Rupsje Nooitgenoeg: Eric Carle's prentenboek
Rupsje Nooitgenoeg was een rupsje dat zo’n honger had. Hij at alles wat hij tegenkwam. Hij at en hij at. Van blaadjes tot ijsjes. Tot hij zo vol zat dat hij misselijk werd. Hij ging gauw slapen in zijn coconnetje. Twee weken later werd hij wakker en bleek hij te zijn veranderd in een prachtige vlinder. Het prentenboek vol gaten waar het rupsje doorheen heeft gegeten werd na publicatie in 1969 een van de meest populaire kinderboeken allertijden.

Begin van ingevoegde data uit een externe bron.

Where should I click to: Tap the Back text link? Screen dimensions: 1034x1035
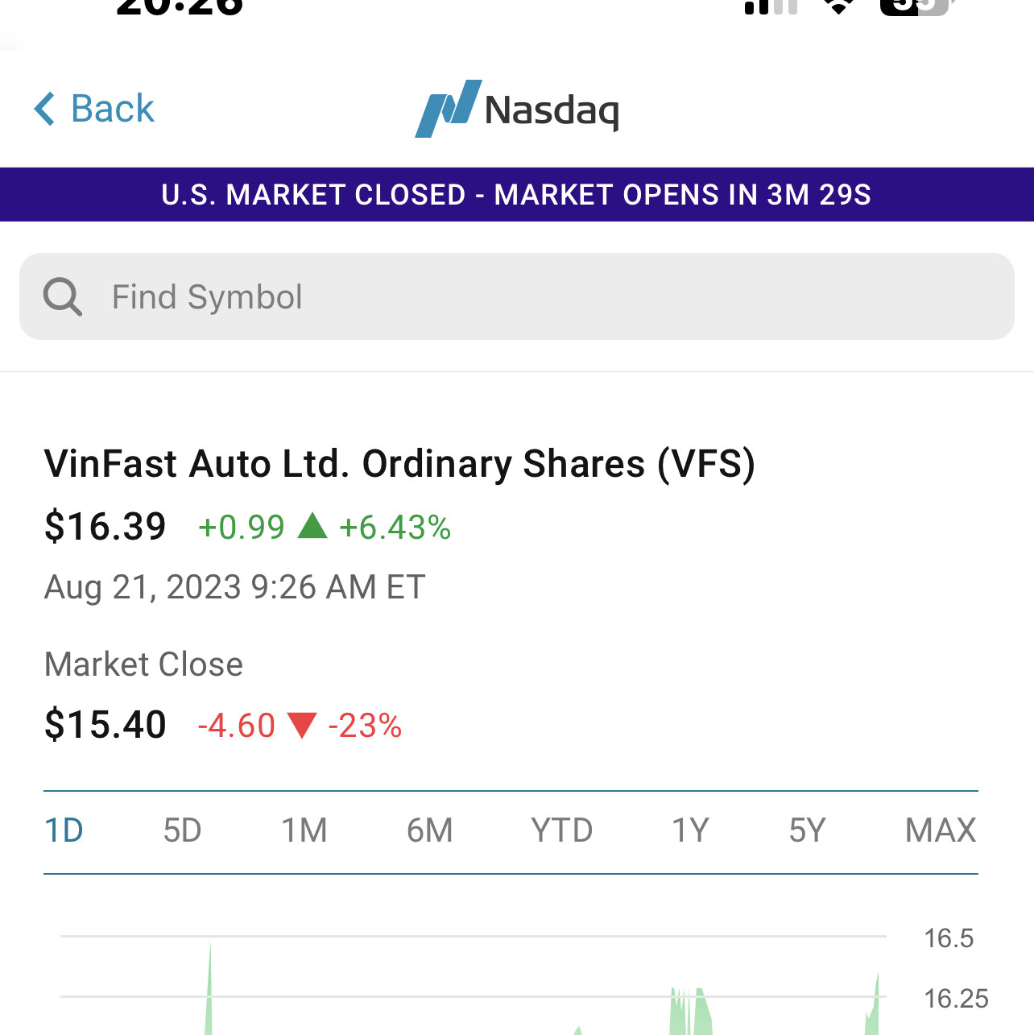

Vanaf dat moment richtte de maker Eric Carle zich vrijwel alleen nog op prentenboeken.
Eric Carle maakte eens een rupsje
Geboren op 25 juni 1929 in Syracuse, New York, emigreerde Eric Carle 6 jaar later naar Duitsland, het geboorteland van zijn ouders. Hij studeerde daar af aan de Kunstacademie in Stuttgart, maar niet voor de Tweede Wereldoorlog diepe sporen had achtergelaten bij de hele familie Carle. In 1952 wist hij, zonder twijfel, hij ging terug naar Amerika. Daar kreeg hij als grafisch ontwerper direct een baan bij The New York Times. Jaren later sloot hij zich aan bij een reclamebureau. Schrijver Bill Martin Jr benaderde Eric Carle met de vraag of hij voor hem zijn verhaal wilde illustreren. Dit werd ‘Beertje Bruin, wat zie je daar’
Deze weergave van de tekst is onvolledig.